Using a betaine hydrochloride with pepsin supplement (naturally occurring components of gastric juice that make nutrients and amino acids from our protein-containing foods more bioavailable, by breaking down protein bonds), such as Rootcology’s Betaine with Pepsin, can help with this.
Betaine, also known as trimethylglycine, is a naturally occurring amino acid derivative that is isolated from beets, and the acidic HCl version of it promotes acidity in the gastric opening. Pepsin is a naturally occurring digestive enzyme that breaks apart proteins into smaller pieces so they can be properly absorbed by the small intestine.
For those with the MTHFR gene variation and low stomach acid, taking betaine with pepsin is a great way to get extra trimethylglycine, which helps metabolize homocysteine.
In my 2015 survey of 2232 people with Hashimoto’s, out of 627 people who took betaine and pepsin, 59 percent said that it made them feel better, 33 percent said that it made them feel worse, while seven percent saw no difference in symptoms.
Taking betaine with pepsin with protein-containing meals, can help with getting your energy back. After beginning to take betaine with pepsin with my protein-containing meals, my 10-year long debilitating fatigue was lifted practically overnight! I went from sleeping for 11-12 hours per night, to eight hours — just because I started digesting my foods better! Having enough energy gave me the confidence that I could overcome Hashimoto’s and my long list of health struggles.
For full details on how to use Rootcology’s Betaine with Pepsin, as well as alternative ways to increase your stomach acid if you don’t want to take a supplement, you can download my Low Stomach Acid Quick Start Guide:
Who is most likely to benefit from betaine with pepsin (protein digestive enzymes)?
If you find yourself feeling tired or with a heavy feeling after protein-containing meals, have a history of SIBO, a known B12 or iron deficiency, the MTHFR gene variation, or a history of PPI use, Betaine with Pepsin might be right for you.
Who should avoid Betaine with Pepsin?
Using this supplement in excess can lead to stomach irritation, which is why I always recommend a slow dose titration to determine your optimal dose. That said, some people should NOT take Betaine with Pepsin. This supplement should not be used by those with a history of peptic ulcers or gastritis, those with an active H. pylori infection, or those with an overproduction of acid. Discuss with your primary care practitioner before taking if you are pregnant or breastfeeding.
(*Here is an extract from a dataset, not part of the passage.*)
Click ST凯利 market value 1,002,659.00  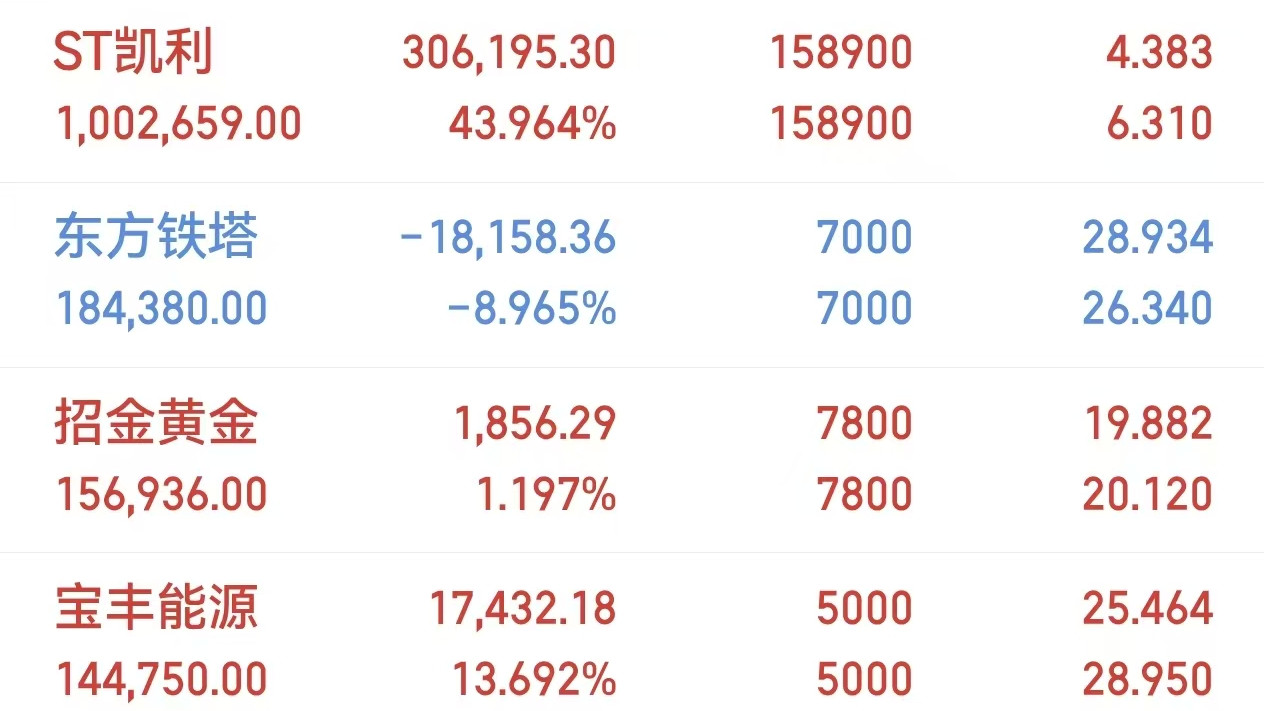[x=177, y=124]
Avoid this supplement if taking blood thinners, non-steroidal anti-inflammatory drugs (NSAIDs), steroids, or other medications that may increase one’s likelihood of developing an ulcer.
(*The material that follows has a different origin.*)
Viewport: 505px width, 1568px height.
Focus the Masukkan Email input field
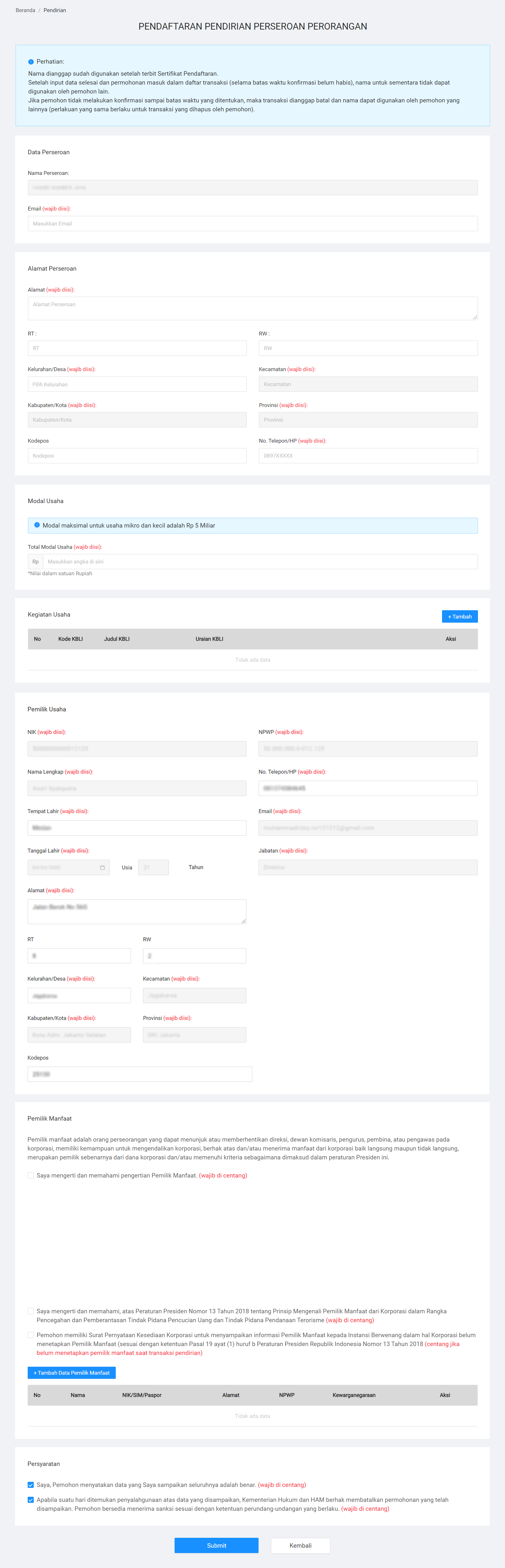pos(253,224)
I also recommend avoiding this supplement if you are taking proton pump inhibitors or other acid-suppressing medications, as these will negate the effect of the supplement.
2. Systemic Enzymes
Systemic enzymes are also known as proteolytic enzymes and act as natural immune modulators, bringing our immune system into balance. Systemic enzymes are a blend of plant and animal-derived enzymes, and may contain a mix of some of the following ingredients:
- Bromelain (from pineapple)
- Papain (from papaya)
- Rutin or rutoside trihydrate (bioflavonoid)
- Chymotrypsin (porcine)
- Trypsin (porcine)
- Pancreatin (porcine)
Systemic enzymes break down inflammatory cytokines (immune response proteins) that are seen in autoimmune disease. They also contain proteases that may be involved with breaking down pathogens such as bacteria and parasites. Furthermore, these enzymes speed up tissue repair by reducing inflammation.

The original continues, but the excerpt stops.